Greetings from Ireland! I am here at last after wanting to come for many years. I really should remember to travel more often; the world is such a wonderful place and my time and freedom are of limited supply.

This place is as wonderful as I'd imagined it to be. Everything is Irish green, the country side is beautiful with rolling hills, tall limestone cliffs, the gentle Atlantic Ocean, stone walls, cute houses and thatched roof cottages, and puffs of white sheep everywhere. The best part of it is everyone's relaxed attitude. Honesty, Ireland could be the 51st US state and fit right in. It's almost like the Midwest of Europe. It makes me feel very comfortable, relaxed, and at-home, something I never quite felt in England.

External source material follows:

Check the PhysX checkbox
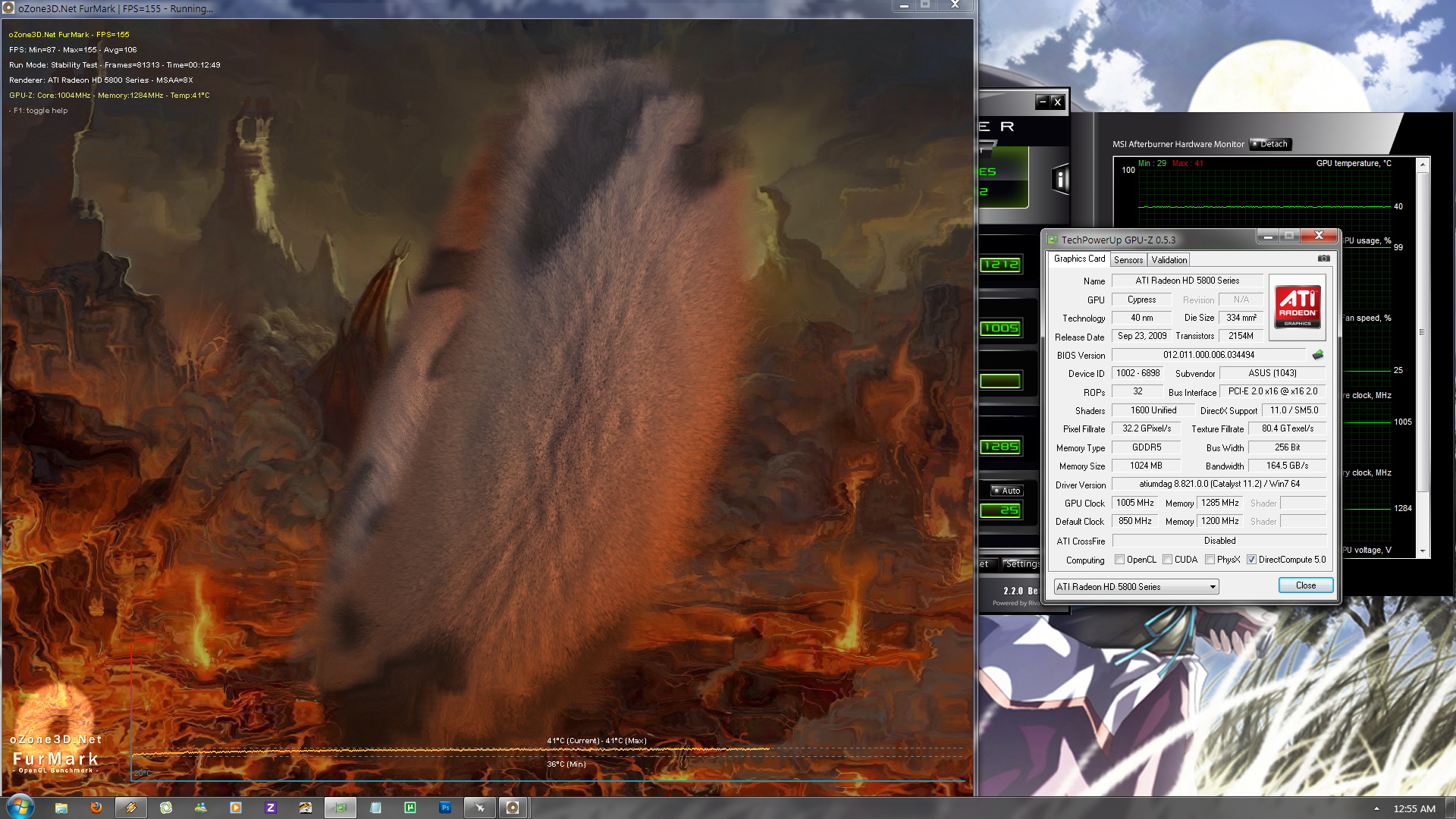The width and height of the screenshot is (1456, 819). point(1210,560)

The best example of such an attitude was our first day at the Clonshire Equestrian Centre. For our second lesson of the day, Dan, one of the owners took us out onto the cross country course which was, as they say here, brilliant. I thought he was going to give us an introductory ride around, show us all the jumps, and leave it at that, but no, he sent the entire lot of us packing over all the jumps on the course. Of course, I completely freaked out because the most I'd jumped before this trip was maybe a few foot-tall fences -- fences that fell down if you hit them, and here I was presented with logs, stone walls, water-filled ditches, chicken coops, and large dirt berms. This is when I took the proverbial "plunge" like I did freshman year when I followed the Stanford Band into the pool with all my clothes on. I decided that though I was unskilled and inexperienced, I believed that if I dug deep and stuck to the basics, I could make it over the jumps without falling off the horse.

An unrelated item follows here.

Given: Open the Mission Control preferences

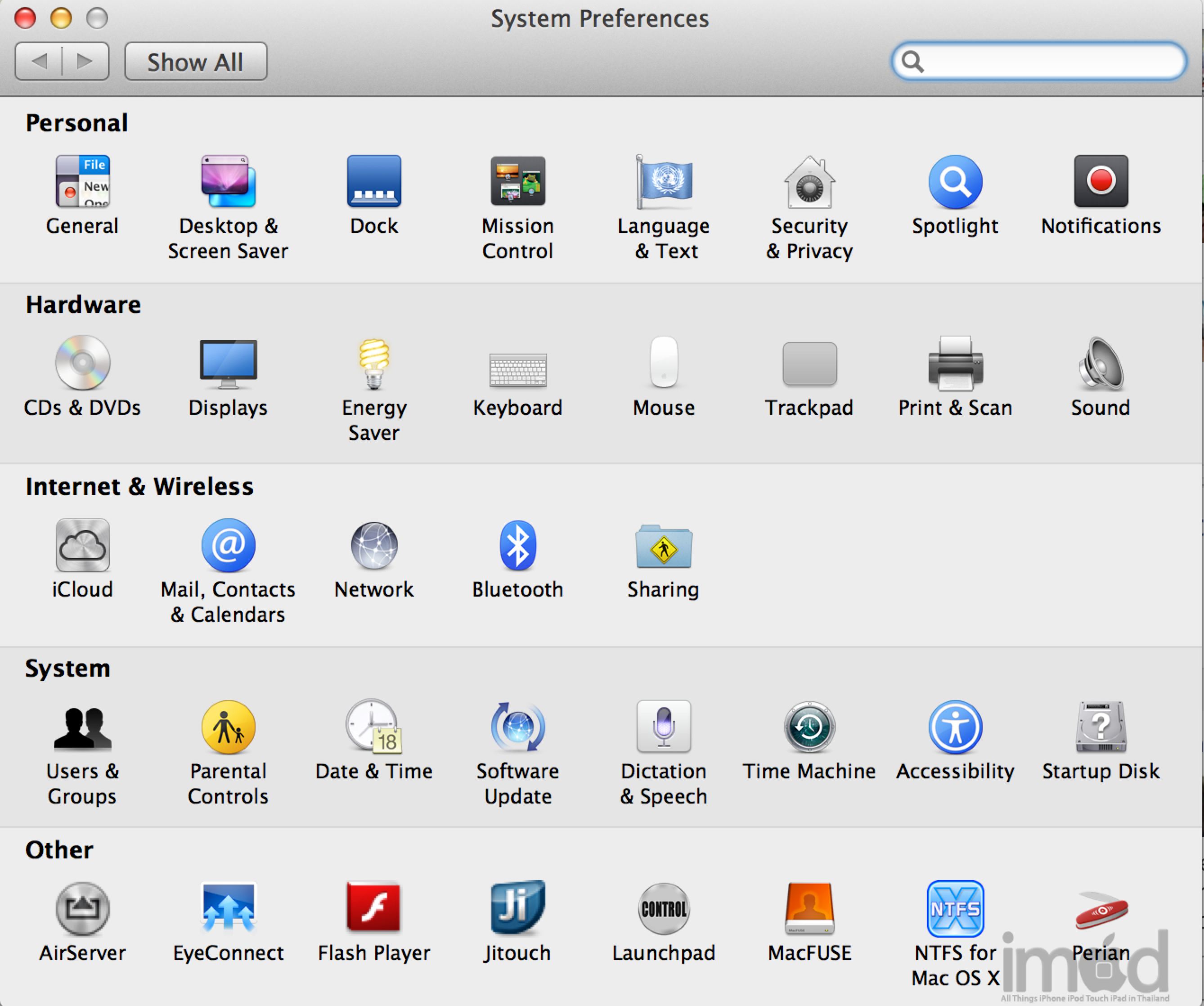Looking at the screenshot, I should point(517,182).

That belief got me safely through all but one jump, an up bank followed by an immediate drop. It was the only jump I had any real doubts about. I lost both my stirrups on the up bank and landed on my horse's neck. Then, with me clinging onto his neck for dear life, he proceeded to jump off the multi-foot drop. After hearing a large gasp from the crowd watching me, I fell off smacking my head, shoulder, and butt on the ground. Luckily, the ground was soft and I came away with minor bruises and a very sore bum the next day.

Fortunately, after many more arena jumping and cross country jumping lessons, I started to solidify my form over jumps to something more safe and controlled. Tanya and Heather wanted to try some flat work, but I must admit I was there solely for the jumping because boy did I find the horse to learn on.

His name is Baltimore and he's an Irish sport horse. He's calm, very professional, and knows how to jump better than any horse I've ever ridden. Learning on him is incredibly easy because he's the perfect crutch for a beginner like me. He handles 100% of the jumping: gait, pace, striding, takeoff, and landing. He does the absolute bare minimum required to clear the fence and he does it without any fuss. This is my dream horse, the "trusty steed" that I seek. As Tanya pointed out, my relationship with Baltimore is purely pragmatic and very "manly." There are no emotions clouding judgement; he does his job, I try to do mine, and we both go over the fences expediently and as safe as my position will allow. Apparently, one day, I want to buy an Irish sport horse.

Unfortunately, not all the horses are so safe and calm. Laurie's horse, Tough Guy, took too big a jump over one ditch, popped her loose, and she fell (for a second time). She ended up going under the horse which scared the living daylights out of me because his rear seemed to step on her chest. Luckily, he only kicked her on the thigh, but her knee and ankle are pretty banged up. This is all very sobering seeing what can happen even to the best of us.

By the end of the week, I'd slowly replaced some of my sheer recklessness with some skill and was getting more solid and consistent with the jumps. Unfortunately, I couldn't acquire enough skill in time and took another spill over the tiniest of walls. I had ducked because I didn't want to smack my head on a low-hanging branch while going over the jump, lost my balance and came loose. To my surprise, I landed on my feet! While I was busy admiring the fact, my horse, Baltimore, decided it was time to make an escape and bolted all the way back to his stall at the barn. This made the whole ordeal a bit embarrassing, but I was just happy I'd made it safely to the ground yet again.

The last day we were there, I decided to take it easy and went out on a gorgeous trail ride and bid the green Irish countryside farewell. I honestly can't wait until I visit again -- there are very few places in the world I feel truly at home. Ireland is one of them.